Text block:
════════════════
ModuleNotFoundError: No module named 'xlogit'

In [None]:
!pip install xlogit -U

## Electricity Dataset

For the first example, we use the Electricity dataset from the study https://escholarship.org/content/qt1900p96t/qt1900p96t.pdf. This dataset is popularly used in examples of R's mlogit package and can be downloaded from https://raw.githubusercontent.com/arteagac/xlogit/master/examples/data/electricity_long.csv" in the long format. The dataset is  from a stated choice experiment conducted to analyse customers' preferences towards four hypothetical electricity suppliers. 

### Read data

In [None]:
import pandas as pd
import numpy as np
df = pd.read_csv("https://raw.githubusercontent.com/arteagac/xlogit/master/examples/data/electricity_long.csv")
df

The dataset is in panel form, with each individual reporting preferences for upto 12 choice situations. Since, all inidividuals have not responded to all the 12 situations, the dataset in an unbalanced panel. 361 individuals were interviewed with a total of 4,308 observations. See https://cran.r-project.org/web/packages/mlogit/vignettes/e3mxlogit.html for more details on the attributes and the choice analyses.
════════════════
Information supplied:

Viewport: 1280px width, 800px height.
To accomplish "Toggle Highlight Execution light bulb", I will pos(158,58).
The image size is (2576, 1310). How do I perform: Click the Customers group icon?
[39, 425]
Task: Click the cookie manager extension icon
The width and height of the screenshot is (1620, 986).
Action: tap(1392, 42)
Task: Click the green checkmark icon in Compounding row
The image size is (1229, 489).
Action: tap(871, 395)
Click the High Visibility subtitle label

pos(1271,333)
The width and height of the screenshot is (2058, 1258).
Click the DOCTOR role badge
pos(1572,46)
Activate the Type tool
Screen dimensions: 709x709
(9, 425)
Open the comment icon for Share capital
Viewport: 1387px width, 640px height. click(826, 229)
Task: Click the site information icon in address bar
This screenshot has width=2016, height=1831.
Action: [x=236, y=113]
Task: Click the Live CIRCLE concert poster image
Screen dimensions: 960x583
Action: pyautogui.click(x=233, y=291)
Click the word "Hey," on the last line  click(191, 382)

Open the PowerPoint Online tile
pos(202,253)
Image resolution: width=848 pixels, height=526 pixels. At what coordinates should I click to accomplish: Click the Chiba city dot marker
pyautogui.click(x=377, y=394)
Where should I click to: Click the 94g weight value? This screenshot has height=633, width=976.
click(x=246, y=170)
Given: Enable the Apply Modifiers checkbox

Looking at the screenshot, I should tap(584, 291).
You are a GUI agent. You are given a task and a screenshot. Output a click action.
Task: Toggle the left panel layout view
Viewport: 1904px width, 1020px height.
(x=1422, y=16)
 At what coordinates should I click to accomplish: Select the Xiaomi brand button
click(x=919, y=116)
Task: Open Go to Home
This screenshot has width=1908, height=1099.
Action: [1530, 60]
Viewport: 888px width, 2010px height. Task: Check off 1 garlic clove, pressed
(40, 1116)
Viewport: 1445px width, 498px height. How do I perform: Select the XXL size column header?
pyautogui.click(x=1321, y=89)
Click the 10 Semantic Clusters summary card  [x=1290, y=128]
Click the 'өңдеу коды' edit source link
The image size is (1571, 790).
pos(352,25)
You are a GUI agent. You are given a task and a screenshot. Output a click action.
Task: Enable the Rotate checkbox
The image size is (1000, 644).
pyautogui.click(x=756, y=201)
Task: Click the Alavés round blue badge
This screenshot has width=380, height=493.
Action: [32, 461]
════════════════
Task requirements:
1) Answer these from the Electricity Dataset excerpt:
(a) How many hypothetical electricity suppliers did the stated choice experiment cover?
(b) How many individuals were interviewed?
(c) In examples for which R package is the dataset popularly used?
2) Name every Python package that the Electricity Dataset excerpt installs or imports.
3) Copy out the part of the Electricity Dataset excerpt between "The dataset is in" and "the choice analyses.", inclusive.

Exercise results:
1)
(a) Four.
(b) 361.
(c) mlogit.

2) xlogit, pandas, numpy

3)
The dataset is in panel form, with each individual reporting preferences for upto 12 choice situations. Since, all inidividuals have not responded to all the 12 situations, the dataset in an unbalanced panel. 361 individuals were interviewed with a total of 4,308 observations. See https://cran.r-project.org/web/packages/mlogit/vignettes/e3mxlogit.html for more details on the attributes and the choice analyses.